Evolution 2: Far Off Promise

Game Description: Mag Launcher and his crew are back for more role-playing adventures on the Dreamcast with Evolution 2. Delving deeper into the story and characters than did its predecessor, Evolution 2 starts by showing how Mag's dungeon-exploring exploits have gained him a little notoriety, leading Dr. Whitehead to invite him on a new expedition. This sequel adds a new character to the cast, Yurka, but there's reason to suspect his motivations. You'll fight battles both day and night, collect treasure, and solve puzzles that bring you further into the game's story. Evolution 2 features 3D characters, a third-person perspective, Visual Memory Unit support, and a turn-based battle engine that's easy to learn.

Evolution 2: Far Off Promise – Review

I always appreciate a game that succeeds in trying new things. Having become bored-to-tears with the current state of role-playing games, I've been searching for a game that digs its own unique little fox hole on the battlefield of cookie-cutter RPG epics. I think I might have found one in a quirky little thing of a game called Evolution 2.

The sequel to Dreamcast's very first RPG, Evolution: World Of Sacred Device, Evolution 2: Far Off Promise doesn't tell a particularly enthralling story, nor does it provide much of a break from the familiar RPG fighting. What it does do is take a more logical and fun approach to a genre that has changed very little over the years. Although they all sport similarly ridiculous names (perhaps as a parody), the characters in Evolution 2 aren't the brooding, melodramatic losses that infest every other RPG. Quite the contrary, they're almost always smiling and jumping around.

• STATED TASK 1:
In the Evolution 2 review, which new character does the sequel add to the cast?
The Evolution 2 review and the listing that follows come from unrelated sources.

• RECORDS FOR THE TASK:

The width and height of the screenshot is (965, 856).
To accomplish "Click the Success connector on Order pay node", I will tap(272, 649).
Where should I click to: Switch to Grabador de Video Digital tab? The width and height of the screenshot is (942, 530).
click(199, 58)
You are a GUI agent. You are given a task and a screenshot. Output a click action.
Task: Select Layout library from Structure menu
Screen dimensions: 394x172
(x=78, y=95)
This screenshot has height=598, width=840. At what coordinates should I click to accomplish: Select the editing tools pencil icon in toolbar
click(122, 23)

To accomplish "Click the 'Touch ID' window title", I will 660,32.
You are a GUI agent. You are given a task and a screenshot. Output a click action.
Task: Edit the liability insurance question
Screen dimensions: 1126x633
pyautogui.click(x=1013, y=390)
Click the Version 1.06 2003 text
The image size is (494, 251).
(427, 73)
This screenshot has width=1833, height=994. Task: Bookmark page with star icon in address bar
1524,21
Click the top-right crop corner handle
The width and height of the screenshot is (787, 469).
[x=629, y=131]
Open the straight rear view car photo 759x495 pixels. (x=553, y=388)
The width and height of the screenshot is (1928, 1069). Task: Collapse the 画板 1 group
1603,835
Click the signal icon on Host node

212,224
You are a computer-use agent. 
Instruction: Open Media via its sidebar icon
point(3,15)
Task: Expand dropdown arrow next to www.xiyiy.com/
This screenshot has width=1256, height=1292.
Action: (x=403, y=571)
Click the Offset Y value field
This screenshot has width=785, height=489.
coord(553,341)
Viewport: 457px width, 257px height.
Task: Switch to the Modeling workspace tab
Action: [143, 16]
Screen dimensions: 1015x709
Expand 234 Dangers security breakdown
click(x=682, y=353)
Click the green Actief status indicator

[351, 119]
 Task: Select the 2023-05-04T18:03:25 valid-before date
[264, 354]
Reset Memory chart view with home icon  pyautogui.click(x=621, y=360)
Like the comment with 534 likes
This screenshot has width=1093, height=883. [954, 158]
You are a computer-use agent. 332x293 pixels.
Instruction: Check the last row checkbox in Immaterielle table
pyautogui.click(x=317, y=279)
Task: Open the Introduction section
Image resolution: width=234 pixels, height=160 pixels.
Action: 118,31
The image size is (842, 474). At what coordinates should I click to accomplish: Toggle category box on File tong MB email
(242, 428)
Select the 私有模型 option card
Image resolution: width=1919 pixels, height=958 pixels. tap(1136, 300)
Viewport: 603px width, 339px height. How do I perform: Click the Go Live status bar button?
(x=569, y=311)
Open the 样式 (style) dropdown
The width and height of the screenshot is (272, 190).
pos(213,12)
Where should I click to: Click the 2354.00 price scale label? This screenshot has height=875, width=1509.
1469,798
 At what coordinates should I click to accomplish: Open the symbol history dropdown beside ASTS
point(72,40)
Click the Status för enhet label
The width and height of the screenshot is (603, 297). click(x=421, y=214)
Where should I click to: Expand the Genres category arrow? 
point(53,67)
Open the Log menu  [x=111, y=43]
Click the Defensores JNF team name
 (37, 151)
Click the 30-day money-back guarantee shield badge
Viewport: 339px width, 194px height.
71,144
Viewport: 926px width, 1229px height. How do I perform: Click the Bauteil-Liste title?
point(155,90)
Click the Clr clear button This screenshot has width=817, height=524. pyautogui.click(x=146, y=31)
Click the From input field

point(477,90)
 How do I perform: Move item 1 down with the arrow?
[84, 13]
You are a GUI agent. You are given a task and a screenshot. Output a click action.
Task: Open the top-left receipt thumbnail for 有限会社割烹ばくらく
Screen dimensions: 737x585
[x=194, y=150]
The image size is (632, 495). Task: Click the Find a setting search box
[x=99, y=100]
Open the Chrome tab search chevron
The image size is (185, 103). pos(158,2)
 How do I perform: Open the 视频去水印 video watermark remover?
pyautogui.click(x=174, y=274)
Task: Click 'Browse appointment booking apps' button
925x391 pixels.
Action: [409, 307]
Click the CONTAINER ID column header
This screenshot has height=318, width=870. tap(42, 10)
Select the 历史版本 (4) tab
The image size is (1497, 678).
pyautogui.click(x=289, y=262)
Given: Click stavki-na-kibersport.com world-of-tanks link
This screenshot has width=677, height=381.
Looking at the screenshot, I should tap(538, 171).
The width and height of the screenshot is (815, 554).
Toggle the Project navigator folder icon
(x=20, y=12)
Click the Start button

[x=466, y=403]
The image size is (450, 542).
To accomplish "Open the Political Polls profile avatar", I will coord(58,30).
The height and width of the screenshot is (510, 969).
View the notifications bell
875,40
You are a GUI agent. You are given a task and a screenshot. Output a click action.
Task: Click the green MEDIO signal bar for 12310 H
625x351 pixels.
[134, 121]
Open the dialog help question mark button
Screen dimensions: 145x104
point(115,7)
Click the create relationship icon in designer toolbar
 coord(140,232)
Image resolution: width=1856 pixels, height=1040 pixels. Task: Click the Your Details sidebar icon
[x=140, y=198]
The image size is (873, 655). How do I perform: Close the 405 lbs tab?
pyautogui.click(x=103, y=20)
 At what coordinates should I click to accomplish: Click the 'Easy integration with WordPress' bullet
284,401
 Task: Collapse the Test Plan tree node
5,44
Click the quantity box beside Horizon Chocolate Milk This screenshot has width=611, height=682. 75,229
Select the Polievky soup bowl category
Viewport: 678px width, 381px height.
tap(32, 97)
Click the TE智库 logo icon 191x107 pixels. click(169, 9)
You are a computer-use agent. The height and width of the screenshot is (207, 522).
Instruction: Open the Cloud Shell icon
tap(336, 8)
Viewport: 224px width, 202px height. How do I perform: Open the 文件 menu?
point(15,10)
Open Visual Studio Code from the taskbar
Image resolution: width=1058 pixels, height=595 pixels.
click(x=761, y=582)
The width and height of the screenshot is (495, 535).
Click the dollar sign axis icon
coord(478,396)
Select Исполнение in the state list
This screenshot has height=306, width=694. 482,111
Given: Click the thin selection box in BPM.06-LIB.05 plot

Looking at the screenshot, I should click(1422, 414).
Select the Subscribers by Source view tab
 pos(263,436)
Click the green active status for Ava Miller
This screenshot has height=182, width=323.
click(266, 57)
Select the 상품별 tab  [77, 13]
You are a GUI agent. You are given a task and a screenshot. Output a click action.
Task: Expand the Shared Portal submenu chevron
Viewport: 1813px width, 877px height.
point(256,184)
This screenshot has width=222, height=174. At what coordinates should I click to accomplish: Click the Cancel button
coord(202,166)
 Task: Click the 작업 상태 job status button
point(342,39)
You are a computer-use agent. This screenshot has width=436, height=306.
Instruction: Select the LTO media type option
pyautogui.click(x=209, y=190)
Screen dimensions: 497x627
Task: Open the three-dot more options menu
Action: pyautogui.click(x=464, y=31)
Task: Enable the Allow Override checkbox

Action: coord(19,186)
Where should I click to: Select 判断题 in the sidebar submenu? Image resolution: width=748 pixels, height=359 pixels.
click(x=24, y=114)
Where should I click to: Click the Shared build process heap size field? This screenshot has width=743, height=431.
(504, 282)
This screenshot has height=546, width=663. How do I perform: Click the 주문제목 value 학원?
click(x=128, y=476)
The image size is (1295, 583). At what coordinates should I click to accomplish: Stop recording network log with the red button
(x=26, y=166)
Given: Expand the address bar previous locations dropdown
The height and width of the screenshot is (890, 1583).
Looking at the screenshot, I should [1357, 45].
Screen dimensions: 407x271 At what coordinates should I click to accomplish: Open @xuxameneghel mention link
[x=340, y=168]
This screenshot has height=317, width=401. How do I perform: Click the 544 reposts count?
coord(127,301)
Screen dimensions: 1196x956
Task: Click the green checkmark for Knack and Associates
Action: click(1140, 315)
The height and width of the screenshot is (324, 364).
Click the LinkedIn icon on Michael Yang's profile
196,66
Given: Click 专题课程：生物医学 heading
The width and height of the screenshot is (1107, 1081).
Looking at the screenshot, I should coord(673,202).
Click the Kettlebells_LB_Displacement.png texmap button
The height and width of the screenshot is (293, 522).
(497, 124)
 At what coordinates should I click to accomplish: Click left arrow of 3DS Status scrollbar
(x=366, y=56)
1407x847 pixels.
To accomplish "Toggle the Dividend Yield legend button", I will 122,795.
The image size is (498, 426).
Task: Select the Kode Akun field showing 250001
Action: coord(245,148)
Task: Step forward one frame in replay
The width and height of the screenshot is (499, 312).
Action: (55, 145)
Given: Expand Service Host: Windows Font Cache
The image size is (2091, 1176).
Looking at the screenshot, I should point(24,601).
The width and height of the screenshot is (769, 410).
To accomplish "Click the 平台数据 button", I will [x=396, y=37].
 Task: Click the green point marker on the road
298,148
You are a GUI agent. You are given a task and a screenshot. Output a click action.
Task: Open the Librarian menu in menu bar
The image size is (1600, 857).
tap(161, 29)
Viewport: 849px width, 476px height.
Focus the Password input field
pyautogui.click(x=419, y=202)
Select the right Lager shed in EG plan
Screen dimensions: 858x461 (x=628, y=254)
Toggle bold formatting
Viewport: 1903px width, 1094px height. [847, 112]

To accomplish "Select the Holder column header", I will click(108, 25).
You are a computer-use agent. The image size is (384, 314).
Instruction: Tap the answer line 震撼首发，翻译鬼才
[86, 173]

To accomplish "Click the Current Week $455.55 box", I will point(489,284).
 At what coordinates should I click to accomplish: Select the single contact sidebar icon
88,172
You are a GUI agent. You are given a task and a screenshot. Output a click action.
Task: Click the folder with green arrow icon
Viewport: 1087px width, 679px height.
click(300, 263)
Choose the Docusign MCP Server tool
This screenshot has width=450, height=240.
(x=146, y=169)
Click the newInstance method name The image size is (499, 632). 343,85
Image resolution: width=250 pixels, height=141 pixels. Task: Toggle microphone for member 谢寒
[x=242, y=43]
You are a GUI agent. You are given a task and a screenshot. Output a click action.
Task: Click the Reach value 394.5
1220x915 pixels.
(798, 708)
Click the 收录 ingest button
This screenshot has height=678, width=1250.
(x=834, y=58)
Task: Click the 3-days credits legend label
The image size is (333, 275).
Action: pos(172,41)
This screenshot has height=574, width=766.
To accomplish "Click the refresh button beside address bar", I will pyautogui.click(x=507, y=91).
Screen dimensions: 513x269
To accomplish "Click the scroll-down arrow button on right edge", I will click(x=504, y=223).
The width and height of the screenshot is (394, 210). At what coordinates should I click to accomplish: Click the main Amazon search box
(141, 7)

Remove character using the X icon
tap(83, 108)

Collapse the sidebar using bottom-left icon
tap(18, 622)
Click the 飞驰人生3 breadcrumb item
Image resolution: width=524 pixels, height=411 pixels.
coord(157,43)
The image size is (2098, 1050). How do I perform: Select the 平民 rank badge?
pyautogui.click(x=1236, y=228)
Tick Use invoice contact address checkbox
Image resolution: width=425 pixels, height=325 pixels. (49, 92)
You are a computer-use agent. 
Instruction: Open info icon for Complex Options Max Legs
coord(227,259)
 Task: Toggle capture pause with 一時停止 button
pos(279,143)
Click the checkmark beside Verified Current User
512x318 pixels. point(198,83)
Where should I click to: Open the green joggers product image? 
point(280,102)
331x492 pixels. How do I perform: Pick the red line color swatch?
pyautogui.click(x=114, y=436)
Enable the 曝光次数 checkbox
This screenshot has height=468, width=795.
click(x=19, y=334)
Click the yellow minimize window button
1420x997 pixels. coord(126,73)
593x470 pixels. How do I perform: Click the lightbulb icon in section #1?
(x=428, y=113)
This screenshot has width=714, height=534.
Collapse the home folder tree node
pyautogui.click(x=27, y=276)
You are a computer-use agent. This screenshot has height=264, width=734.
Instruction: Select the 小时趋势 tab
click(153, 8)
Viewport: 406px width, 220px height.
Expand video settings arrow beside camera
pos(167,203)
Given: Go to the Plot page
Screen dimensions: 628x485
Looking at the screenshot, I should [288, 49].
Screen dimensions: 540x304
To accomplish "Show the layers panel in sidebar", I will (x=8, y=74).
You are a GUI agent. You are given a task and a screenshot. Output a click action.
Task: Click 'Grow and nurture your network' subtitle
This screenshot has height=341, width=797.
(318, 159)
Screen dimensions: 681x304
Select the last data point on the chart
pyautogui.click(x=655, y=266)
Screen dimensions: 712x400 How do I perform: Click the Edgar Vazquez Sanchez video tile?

• STATED TASK 2:
In the listing, write out everything from the line containing "Select the Polievky soup bowl category" down to the line containing "coord(478,396)", both included, without changing anything.

• CORRECT RESPONSE 1:
Yurka

• CORRECT RESPONSE 2:
Select the Polievky soup bowl category
Viewport: 678px width, 381px height.
tap(32, 97)
Click the TE智库 logo icon 191x107 pixels. click(169, 9)
You are a computer-use agent. The height and width of the screenshot is (207, 522).
Instruction: Open the Cloud Shell icon
tap(336, 8)
Viewport: 224px width, 202px height. How do I perform: Open the 文件 menu?
point(15,10)
Open Visual Studio Code from the taskbar
Image resolution: width=1058 pixels, height=595 pixels.
click(x=761, y=582)
The width and height of the screenshot is (495, 535).
Click the dollar sign axis icon
coord(478,396)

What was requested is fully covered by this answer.